Start of PROVIDED RECORDS
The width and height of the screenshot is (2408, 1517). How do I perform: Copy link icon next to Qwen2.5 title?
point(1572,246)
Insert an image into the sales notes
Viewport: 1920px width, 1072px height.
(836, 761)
End of PROVIDED RECORDS
(WHAT IS BEING ASKED) Write all the entries out again exactly as they are.

(ANSWER BELOW)
The width and height of the screenshot is (2408, 1517). How do I perform: Copy link icon next to Qwen2.5 title?
point(1572,246)
Insert an image into the sales notes
Viewport: 1920px width, 1072px height.
(836, 761)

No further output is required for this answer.